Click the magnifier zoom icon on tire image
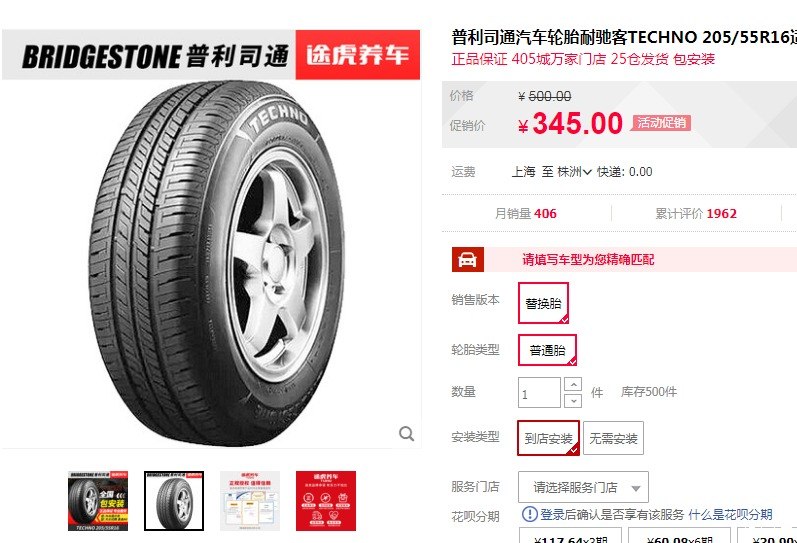Image resolution: width=797 pixels, height=543 pixels. 406,434
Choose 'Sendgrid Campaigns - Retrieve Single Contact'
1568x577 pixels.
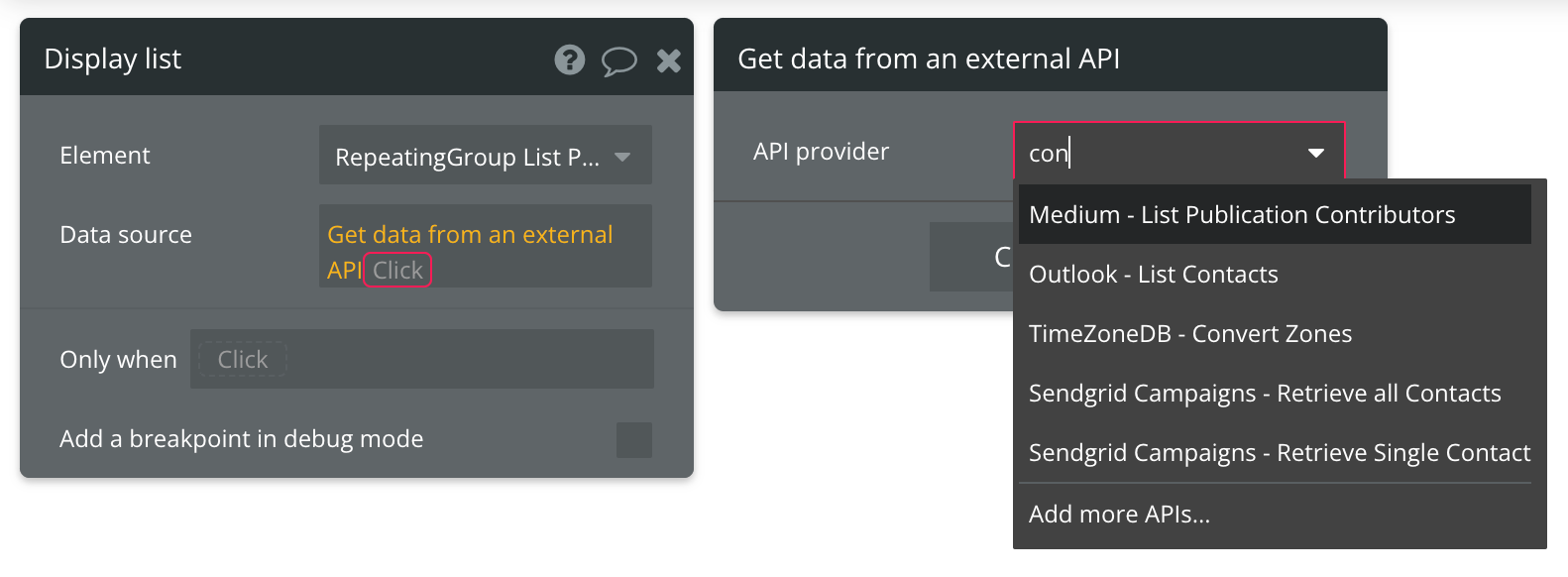[x=1280, y=453]
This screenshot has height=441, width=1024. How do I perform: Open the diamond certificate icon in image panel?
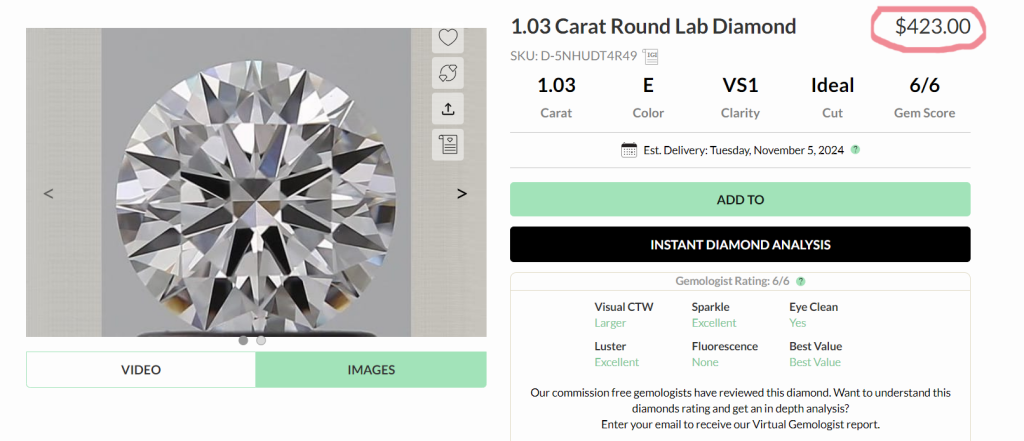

- Task goal: Please copy the lines exactly, beginning at the one containing "1568x577 pixels." and ending at the last line of the records above, both included, with the pictures left out.

- Response below:
1568x577 pixels.
[x=1280, y=453]
This screenshot has height=441, width=1024. How do I perform: Open the diamond certificate icon in image panel?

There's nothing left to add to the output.